RECORDS TO PROCESS section start

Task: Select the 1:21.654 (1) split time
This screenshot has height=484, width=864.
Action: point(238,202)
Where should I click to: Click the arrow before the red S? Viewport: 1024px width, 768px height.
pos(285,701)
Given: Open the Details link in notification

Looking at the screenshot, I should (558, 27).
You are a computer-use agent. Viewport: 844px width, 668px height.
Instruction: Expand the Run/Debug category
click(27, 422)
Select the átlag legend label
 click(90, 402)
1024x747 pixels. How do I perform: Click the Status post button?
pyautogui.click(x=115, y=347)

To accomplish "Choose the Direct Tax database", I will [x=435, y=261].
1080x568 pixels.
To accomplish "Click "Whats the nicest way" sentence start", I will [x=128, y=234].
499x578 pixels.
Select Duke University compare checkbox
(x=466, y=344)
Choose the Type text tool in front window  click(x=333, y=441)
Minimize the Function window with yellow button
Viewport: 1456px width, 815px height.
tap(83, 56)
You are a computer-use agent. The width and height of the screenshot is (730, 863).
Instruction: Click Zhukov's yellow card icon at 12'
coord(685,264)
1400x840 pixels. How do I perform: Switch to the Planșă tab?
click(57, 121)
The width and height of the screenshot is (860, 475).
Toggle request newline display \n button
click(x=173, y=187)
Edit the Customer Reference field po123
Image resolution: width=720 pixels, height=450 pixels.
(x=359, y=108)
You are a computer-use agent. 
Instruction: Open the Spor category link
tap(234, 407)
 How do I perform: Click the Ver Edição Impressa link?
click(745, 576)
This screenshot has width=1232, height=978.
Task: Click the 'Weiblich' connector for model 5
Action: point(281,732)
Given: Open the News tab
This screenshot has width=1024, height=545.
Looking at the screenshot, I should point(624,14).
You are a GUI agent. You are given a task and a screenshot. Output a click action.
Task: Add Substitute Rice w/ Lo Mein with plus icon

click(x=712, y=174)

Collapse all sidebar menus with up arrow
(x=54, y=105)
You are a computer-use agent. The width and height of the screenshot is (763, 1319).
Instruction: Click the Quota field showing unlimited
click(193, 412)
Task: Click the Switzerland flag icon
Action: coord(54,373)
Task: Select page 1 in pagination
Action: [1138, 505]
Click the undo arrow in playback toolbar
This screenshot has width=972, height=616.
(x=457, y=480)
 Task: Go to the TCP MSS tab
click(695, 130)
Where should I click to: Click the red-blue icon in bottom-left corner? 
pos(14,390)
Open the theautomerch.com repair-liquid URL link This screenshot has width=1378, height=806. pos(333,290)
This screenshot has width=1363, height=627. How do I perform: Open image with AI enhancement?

RECORDS TO PROCESS section end

__WHAT YOU NEED TO DO__.
Reply with one number, the count of lines in the records that include the word "will".

__WRITTEN RESPONSE__.
2